-2

this is my dataframe:

x day month
5 1 1
4 1 1 
1 2 1
3 2 1
5 1 2
2 1 2
5 2 2
3 2 2

I need to take the sum of x values for each day in each month. I already have tried:

tapply(DF$x, DF$day, max) 

but it is not giving the right answers.

Madamespring
  • 35
  • 1
  • 7

2 Answers2

2

Try the data.table package:

library(data.table)
DT<-data.table(df)
DT[, list(Sum=sum(x)), by = c("day","month")]

    day month Sum
1:   1     1  9
2:   2     1  4
3:   1     2  7
4:   2     2  8

OR use the sqldf package:

sqldf("select  day, month, sum(x) as sum from DT group by day, month")

OR using the base aggregate function:

aggregate(DT$x, FUN=sum, by = list(DT$day, DT$month))

a more cleaner way suggested by Frank:

aggregate(x~day+month, DT, sum)

OR using the dplyr package: (As suggested by Frank)

DT %>% 
    group_by(day,month) %>% 
    summarise(Sum = sum(x))
akrun
  • 874,273
  • 37
  • 540
  • 662
CuriousBeing
  • 1,592
  • 14
  • 34
2

As the question title is about tapply and the right answer is not in the OP's post, if we need a cross-tabular version, one option with tapply would be to place the grouping variables in a list and specify the FUN as sum

with(DF, tapply(x, list(day, month), FUN=sum))
#  1 2
#1 9 7
#2 4 8

Or this can be done with xtabs. The default option is sum

xtabs(x~day+month, DF)
#    month
#day 1 2
#   1 9 7
#   2 4 8

Or with by

by(DF[1], DF[-1], FUN= sum)
akrun
  • 874,273
  • 37
  • 540
  • 662

*RECORDED INFORMATION:*
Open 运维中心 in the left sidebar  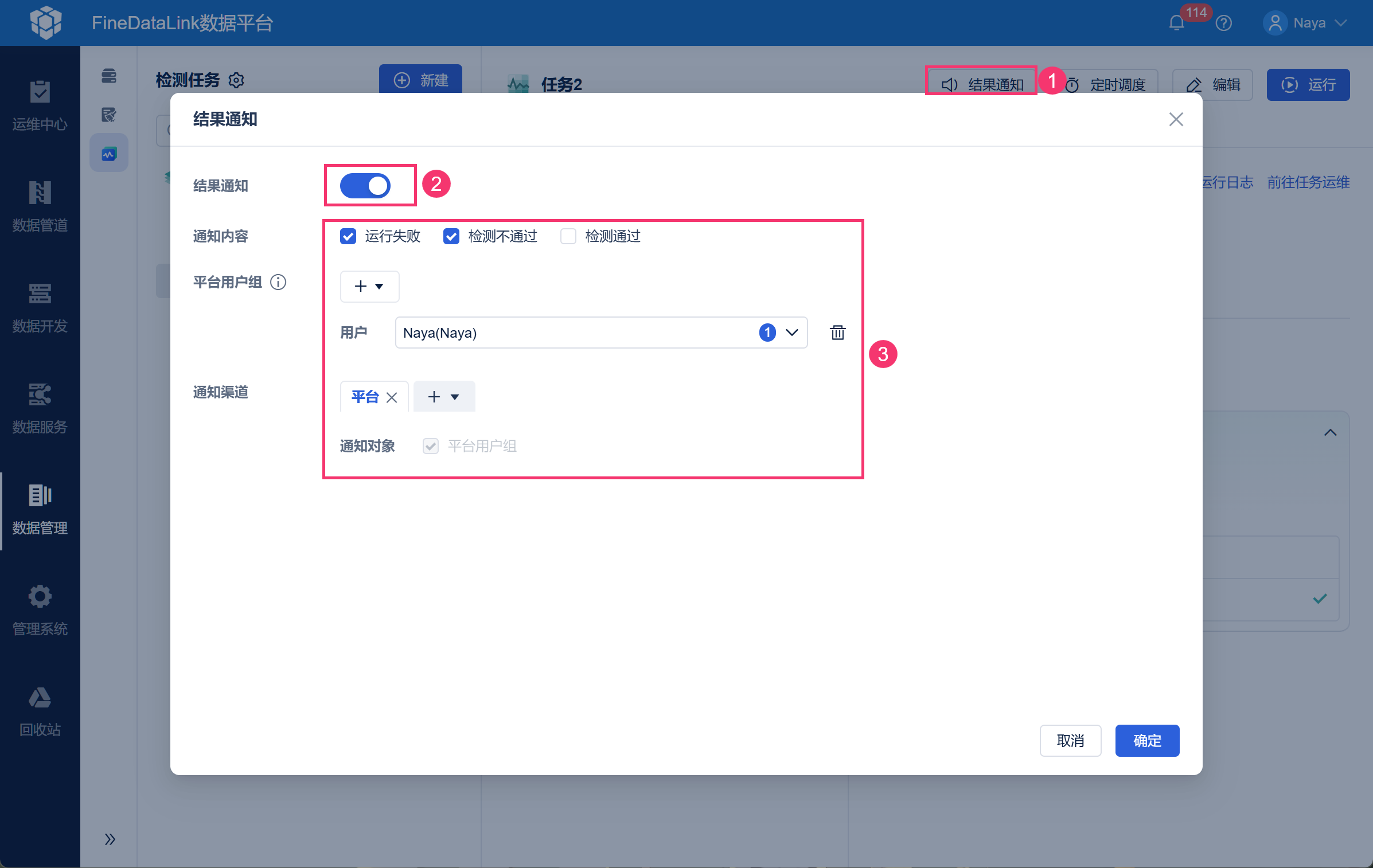pos(40,106)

*TASK INSTRUCTIONS:*
From the thread on summing x by day and month in R, repeat word for word the part that opens with the words containing "OR use the sqldf" and closes with "by = list(DT$day, DT$month))". You won't need the lines for this.

*COMPLETED EXERCISE:*
OR use the sqldf package:

sqldf("select  day, month, sum(x) as sum from DT group by day, month")

OR using the base aggregate function:

aggregate(DT$x, FUN=sum, by = list(DT$day, DT$month))